Why Does the World Exist? Jim Holt“Amazement that the universe should have come to contain a being with the unique property of being me is a very primitive feeling,” [Thomas] Nagel observes. Like him, I cannot help feeling somewhat astonished that I exist — that the universe has come to produce these very thoughts now bubbling up in my stream of consciousness.

Yet the astonishment I feel at my improbable existence has a curious counterpoint: the difficulty I have in imagining my sheer nonexistence. Why is it so hard to conceive of a world, without me, a world in which I never put in an appearance? I know, after all, that I am hardly a necessary feature of reality. Still, like Wittgenstein, I can’t think about the world without thinking of it as my world. Although I am part of reality, reality feels like a part of me. I am its hub, its epicenter, the sun that illumines it, the baby to its bathwater.
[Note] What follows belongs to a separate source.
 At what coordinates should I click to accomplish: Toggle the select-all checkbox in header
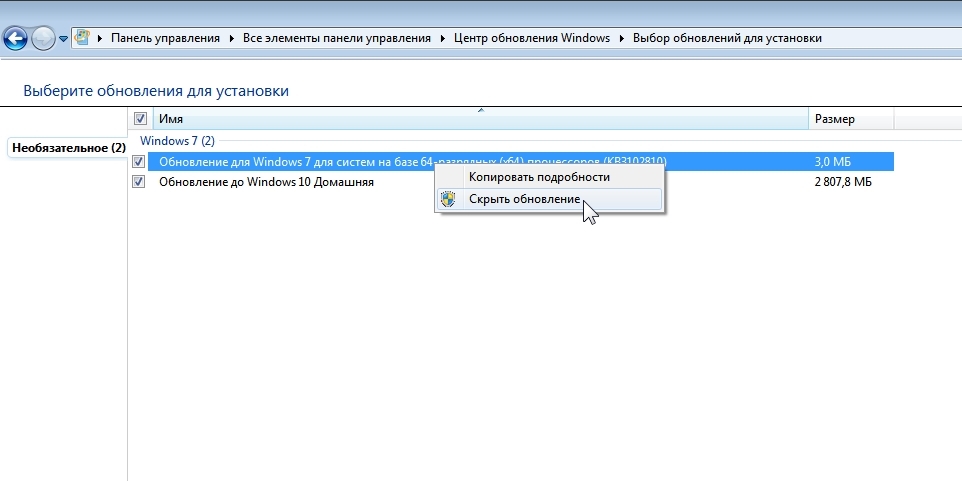click(140, 119)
To imagine that I never existed would be like imagining that the world never existed — that there was Nothing rather than Something.

The feeling that the “something-ness” of reality depends on my existence is, I know, a solipsistic illusion. Yet even when it is recognized as such, it retains a considerable grip. How can I loosen its grip? Perhaps by holding steadily before me the thought that the world got on quite happily for many eons prior to that unlikely moment when I was abruptly awakened to life out of the night of unconsciousness, and that it will get on quite happily after the inevitable moment to come when I return to that night.

—Jim Holt
Why Does the World Exist?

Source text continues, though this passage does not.